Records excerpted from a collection
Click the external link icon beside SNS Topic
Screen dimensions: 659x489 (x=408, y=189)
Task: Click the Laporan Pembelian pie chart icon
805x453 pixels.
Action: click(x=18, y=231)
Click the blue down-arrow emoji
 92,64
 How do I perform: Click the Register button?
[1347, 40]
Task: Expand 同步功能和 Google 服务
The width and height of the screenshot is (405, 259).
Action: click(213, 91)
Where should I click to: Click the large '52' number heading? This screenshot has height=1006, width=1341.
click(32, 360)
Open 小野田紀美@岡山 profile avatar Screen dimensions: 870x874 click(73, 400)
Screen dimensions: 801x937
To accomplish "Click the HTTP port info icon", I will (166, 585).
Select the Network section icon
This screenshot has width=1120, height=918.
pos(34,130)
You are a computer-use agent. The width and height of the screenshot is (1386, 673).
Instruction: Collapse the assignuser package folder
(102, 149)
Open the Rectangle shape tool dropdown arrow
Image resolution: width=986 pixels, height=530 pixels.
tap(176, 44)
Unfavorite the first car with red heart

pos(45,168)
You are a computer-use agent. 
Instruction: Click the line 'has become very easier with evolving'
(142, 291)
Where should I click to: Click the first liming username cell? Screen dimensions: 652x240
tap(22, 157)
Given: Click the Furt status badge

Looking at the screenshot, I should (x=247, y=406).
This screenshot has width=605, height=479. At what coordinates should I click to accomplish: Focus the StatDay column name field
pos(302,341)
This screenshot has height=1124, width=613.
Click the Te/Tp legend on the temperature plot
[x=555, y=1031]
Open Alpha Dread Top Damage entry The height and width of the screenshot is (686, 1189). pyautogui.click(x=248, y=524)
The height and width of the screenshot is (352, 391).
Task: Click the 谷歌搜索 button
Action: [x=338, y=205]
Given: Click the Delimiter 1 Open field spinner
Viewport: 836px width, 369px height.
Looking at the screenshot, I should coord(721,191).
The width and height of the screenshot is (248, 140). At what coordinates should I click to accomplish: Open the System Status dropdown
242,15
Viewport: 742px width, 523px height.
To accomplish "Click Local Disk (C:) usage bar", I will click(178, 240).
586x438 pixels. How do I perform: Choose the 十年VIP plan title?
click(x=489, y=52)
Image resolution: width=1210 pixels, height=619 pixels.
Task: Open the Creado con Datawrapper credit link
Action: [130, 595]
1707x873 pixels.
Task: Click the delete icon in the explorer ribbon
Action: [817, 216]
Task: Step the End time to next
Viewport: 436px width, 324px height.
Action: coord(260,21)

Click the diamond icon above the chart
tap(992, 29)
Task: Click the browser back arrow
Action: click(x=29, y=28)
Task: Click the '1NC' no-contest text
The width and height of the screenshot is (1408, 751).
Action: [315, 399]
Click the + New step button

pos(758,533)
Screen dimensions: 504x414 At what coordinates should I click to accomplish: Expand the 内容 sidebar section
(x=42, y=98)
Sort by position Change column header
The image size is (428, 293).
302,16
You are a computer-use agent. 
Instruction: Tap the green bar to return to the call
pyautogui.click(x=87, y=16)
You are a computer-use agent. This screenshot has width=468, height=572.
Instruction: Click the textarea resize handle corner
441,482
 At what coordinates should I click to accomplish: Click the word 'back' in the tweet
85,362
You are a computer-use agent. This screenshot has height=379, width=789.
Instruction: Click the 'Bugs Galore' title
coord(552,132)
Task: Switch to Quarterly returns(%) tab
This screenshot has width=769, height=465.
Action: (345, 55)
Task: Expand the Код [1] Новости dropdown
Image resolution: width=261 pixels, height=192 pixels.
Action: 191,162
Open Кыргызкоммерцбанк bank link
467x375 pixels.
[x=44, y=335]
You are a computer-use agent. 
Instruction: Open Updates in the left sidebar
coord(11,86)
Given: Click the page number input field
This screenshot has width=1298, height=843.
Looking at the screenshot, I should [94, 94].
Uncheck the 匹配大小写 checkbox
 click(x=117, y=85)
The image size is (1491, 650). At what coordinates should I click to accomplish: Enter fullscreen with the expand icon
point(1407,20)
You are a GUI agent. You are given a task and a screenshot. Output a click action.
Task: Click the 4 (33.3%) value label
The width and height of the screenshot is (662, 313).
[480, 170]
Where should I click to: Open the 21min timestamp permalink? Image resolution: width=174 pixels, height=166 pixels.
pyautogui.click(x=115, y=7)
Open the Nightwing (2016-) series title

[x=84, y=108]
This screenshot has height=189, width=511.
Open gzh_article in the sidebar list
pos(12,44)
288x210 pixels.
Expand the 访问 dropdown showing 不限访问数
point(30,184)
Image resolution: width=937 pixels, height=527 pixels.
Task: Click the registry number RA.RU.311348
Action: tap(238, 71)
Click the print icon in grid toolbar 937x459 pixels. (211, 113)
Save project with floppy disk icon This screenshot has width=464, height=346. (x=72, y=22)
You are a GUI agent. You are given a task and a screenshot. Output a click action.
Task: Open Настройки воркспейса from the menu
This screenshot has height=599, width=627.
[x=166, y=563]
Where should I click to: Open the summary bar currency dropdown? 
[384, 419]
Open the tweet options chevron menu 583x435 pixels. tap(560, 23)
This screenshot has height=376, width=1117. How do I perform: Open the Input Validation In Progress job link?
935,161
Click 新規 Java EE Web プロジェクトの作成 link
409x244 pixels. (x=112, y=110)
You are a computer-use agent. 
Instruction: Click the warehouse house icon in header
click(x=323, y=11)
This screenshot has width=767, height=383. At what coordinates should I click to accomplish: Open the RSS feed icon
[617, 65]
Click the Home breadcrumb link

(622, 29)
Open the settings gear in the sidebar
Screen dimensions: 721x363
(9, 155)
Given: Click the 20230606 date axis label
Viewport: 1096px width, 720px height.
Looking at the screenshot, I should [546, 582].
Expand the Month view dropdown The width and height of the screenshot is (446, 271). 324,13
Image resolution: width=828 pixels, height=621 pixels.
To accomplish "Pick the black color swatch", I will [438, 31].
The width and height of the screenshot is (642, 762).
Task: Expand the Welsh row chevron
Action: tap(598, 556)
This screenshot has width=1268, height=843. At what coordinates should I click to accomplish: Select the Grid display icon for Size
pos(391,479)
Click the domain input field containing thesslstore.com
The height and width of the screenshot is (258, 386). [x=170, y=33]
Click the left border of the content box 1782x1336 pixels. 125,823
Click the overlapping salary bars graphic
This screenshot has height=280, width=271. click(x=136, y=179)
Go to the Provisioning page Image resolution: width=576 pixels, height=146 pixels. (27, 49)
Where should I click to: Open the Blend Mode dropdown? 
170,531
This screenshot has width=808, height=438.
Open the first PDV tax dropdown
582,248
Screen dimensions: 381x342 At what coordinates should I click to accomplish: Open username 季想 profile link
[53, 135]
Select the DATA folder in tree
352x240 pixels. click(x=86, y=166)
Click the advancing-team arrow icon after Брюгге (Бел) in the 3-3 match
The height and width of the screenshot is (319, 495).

**WORK ITEM:**
Scan the data for the string "page" and copy each line in which it occurs.

**ANSWER:**
Given: Click the page number input field
Go to the Provisioning page Image resolution: width=576 pixels, height=146 pixels. (27, 49)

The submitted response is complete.